Wednesday, October 24, 2012

Enter the Portal and Be Seduced All Over Again… A review of PANDORA by Anne Rice

When the astonishing, elegant, and relentless Anne Rice published THE WOLF GIFT earlier this year, I was transported, as always by her remarkable prose. The new Man Wolf Saga (she tells us the next one comes in 2013) whetted my appetite to return to her magnificent Vampires.
Only where to enter?
PANDORA has become my new entry point. She appears first in THE VAMPIRE LESTAT and QUEEN OF THE DAMNED, as a sometime-companion of Marius, a somewhat sad, unhappy character, though she always intrigued me. In her own story, which she narrates, the novel PANDORA begins as David Talbot (post-BODY THIEF) persuades her to write in a couple of beautiful notebooks. I will try not to give major spoilers, but be forewarned, if you want to go into her story with no idea of its riches. (SPOILER WARNINGS: SORT OF!) Pandora’s words sweep me back two millennia to the Rome of Augustus, an era that comes totally alive. Her first meeting with Marius when she is a prominent Roman’s young daughter and he a tall, handsome “barbarian” dazzles me all over with premonitions.

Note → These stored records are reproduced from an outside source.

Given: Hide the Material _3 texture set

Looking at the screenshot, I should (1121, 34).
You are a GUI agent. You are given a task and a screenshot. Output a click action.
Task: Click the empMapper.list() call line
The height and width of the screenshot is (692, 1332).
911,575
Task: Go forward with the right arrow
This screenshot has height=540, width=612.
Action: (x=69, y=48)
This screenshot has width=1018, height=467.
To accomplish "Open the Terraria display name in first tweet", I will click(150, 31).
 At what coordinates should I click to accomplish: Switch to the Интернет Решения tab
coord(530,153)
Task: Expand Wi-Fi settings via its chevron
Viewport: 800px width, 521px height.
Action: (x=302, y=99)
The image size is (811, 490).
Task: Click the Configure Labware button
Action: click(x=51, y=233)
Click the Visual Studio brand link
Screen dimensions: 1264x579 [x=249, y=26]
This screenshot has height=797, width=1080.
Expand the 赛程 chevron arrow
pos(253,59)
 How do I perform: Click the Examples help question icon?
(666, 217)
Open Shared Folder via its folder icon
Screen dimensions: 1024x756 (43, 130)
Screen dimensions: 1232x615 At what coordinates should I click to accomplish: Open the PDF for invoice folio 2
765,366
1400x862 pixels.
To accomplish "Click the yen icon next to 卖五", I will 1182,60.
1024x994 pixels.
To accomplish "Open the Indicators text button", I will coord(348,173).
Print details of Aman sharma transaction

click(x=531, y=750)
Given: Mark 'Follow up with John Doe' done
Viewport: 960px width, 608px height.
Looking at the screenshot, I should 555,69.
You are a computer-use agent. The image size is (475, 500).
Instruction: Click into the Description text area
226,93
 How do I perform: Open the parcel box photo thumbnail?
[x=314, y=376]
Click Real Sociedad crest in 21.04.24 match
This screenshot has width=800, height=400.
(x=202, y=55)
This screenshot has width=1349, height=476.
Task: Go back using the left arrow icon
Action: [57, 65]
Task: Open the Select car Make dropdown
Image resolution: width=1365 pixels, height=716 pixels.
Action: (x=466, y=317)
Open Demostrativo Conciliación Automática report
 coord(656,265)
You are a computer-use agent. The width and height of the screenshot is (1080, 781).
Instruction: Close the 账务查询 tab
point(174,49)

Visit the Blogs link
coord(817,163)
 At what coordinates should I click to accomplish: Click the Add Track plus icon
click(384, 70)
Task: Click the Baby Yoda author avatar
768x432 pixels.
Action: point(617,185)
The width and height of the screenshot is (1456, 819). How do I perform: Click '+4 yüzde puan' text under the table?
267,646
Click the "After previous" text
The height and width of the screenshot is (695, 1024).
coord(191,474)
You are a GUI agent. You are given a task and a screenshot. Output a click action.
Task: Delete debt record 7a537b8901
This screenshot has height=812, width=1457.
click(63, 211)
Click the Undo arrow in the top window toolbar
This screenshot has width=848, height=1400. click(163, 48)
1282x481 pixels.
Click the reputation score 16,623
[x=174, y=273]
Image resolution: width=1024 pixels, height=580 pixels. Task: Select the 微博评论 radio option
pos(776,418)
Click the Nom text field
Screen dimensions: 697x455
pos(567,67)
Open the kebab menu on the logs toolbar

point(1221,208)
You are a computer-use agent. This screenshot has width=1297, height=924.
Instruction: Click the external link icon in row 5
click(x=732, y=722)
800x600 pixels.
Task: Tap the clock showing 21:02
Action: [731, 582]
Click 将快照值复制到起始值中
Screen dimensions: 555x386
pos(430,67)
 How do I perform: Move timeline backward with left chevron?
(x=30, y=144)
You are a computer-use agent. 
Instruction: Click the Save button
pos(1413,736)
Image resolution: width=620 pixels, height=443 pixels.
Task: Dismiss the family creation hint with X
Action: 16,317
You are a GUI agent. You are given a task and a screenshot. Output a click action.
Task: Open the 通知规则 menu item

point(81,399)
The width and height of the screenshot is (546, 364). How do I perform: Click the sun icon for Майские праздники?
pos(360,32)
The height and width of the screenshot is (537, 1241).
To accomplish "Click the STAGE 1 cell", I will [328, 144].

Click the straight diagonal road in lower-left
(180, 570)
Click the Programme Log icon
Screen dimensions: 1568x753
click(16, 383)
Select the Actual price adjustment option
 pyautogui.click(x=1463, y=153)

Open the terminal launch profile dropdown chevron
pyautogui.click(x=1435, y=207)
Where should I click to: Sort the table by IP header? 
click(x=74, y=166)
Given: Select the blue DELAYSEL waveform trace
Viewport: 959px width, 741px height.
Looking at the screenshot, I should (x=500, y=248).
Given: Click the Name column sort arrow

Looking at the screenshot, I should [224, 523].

Originally called Lydia, she narrates this vivid and totally plausible history, both personal and broader. When she purchases a handsome one-legged slave named Flavius, we are enriched with the kind of utterly believable and quirky character Anne frequently creates. Flavius prefers boys, yet Pandora clearly loves and wants him as a lover. Eventually Pandora persuades her first crush, Marius, to give her the Dark Gift, though she soon comes to regret it. They become a perennial couple, in some ways like Louis and Lestat—unable to live together, or to totally disconnect emotionally.
Towards the end of this marvel of characters and scenes, again the Rice magick unfolds a strange and lovely vignette that involves an elderly monk, beehives and a sort of scarecrow—unlike anything a lesser imagination could invoke. It blows me away! The book is profoundly about the need for companionship and how difficult our human nature can make that to sustain.
Now I know I can trust these characters to call to me, and I need not think about where to go. Of course, Marius wants his say, so from here it’s to BLOOD AND GOLD, for his side of things. Plus I already see that his beloved from the Renaissance, Armand, will probably want my attention next. Ah! Amazing how these beings truly live, and yet they are undead!
Bravo all over again, Anne Rice, and much gratitude and love for the riches you gift us with in your tales.